-- Task directions --
What does the review of the iHome clock radio say, word for word, in the stretch from "iHome Set Top" through "remote control mode."?

-- Text to read --
● ● ● ● ● ● ●

The truth is, I generally despise these devices. What I mean is, I like the idea of a clock radio. But the user interface is usually so awful that I give up trying to configure the unit after a few minutes. iHome solved this problem by creating the iHome Set app for iOS devices. Despite some user reviews on the App Store saying it doesn't work for their particular model (which I don't know since I haven't tested it with other versions), it works great with the iD50.

iHome Set Top Screen

You can use the app by docking the iPhone to the clock radio via the connector atop the unit. But it's far more fun to use Bluetooth for communication. Make sure Bluetooth is enabled on the iPhone, then hold down the "EQ/Pairing" button on top of the iD50. Choose "add new Bluetooth device" on your iPhone, and they should pair without incident. From this point on, you're in remote control mode.

● ● ● ● ● ● ●

[Entries for locating text and elements]
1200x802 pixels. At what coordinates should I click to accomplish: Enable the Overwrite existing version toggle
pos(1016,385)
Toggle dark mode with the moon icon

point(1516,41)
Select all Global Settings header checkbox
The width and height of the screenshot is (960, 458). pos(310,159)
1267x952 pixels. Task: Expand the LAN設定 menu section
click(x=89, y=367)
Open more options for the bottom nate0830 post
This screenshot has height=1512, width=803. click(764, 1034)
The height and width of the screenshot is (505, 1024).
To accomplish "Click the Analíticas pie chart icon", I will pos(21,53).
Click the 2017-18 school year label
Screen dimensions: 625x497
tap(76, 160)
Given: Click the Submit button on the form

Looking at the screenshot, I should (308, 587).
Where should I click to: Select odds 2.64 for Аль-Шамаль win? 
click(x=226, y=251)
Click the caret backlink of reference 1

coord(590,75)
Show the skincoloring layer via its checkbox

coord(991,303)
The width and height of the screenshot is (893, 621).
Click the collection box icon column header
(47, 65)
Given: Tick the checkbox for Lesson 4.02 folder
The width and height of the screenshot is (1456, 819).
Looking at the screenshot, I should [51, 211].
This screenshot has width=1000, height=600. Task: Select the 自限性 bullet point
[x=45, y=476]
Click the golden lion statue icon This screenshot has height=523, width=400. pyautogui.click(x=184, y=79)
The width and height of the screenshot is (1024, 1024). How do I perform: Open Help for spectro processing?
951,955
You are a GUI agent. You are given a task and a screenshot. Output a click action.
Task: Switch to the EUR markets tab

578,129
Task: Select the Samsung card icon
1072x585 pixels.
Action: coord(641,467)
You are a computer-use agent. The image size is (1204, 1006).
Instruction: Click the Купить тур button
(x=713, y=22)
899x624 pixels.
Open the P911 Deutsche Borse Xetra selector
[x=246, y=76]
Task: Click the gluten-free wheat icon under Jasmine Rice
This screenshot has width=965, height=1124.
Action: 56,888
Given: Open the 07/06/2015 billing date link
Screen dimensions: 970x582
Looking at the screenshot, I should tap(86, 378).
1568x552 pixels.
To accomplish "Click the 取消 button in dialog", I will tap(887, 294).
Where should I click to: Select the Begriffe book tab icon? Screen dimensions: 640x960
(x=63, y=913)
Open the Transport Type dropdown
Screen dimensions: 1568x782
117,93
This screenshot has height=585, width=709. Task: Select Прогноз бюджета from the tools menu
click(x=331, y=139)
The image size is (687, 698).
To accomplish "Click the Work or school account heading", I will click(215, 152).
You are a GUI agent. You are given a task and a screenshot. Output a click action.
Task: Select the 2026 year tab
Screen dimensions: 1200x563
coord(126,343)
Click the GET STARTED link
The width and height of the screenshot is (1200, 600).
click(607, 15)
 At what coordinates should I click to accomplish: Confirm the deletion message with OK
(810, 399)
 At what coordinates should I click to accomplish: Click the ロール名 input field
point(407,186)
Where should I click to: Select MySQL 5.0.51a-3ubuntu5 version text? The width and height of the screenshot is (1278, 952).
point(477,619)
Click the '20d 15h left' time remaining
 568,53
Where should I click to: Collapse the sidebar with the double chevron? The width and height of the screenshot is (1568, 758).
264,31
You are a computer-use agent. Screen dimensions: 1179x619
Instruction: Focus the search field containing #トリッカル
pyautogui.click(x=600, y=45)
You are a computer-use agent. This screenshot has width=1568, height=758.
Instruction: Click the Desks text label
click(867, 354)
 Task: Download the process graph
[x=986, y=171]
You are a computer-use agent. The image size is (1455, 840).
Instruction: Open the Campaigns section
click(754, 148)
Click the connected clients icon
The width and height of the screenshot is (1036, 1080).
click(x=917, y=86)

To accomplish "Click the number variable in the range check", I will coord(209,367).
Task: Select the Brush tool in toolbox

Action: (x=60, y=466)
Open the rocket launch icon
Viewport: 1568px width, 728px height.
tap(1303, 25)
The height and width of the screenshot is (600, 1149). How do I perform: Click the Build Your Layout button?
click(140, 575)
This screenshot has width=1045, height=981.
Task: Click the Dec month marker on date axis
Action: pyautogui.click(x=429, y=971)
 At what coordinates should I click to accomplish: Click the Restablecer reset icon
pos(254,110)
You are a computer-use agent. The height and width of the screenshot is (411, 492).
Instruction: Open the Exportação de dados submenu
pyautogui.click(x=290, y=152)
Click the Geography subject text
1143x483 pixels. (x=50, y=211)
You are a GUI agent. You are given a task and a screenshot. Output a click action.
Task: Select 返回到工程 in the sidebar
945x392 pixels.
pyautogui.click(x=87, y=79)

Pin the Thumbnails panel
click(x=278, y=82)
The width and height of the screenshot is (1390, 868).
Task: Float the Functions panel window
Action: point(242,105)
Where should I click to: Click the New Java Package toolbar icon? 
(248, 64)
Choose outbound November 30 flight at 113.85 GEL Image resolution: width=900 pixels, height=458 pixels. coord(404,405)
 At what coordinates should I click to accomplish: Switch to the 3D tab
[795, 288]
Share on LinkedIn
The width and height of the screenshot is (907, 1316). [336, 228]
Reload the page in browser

● ● ● ● ● ● ●

-- Finished answer --
iHome Set Top Screen

You can use the app by docking the iPhone to the clock radio via the connector atop the unit. But it's far more fun to use Bluetooth for communication. Make sure Bluetooth is enabled on the iPhone, then hold down the "EQ/Pairing" button on top of the iD50. Choose "add new Bluetooth device" on your iPhone, and they should pair without incident. From this point on, you're in remote control mode.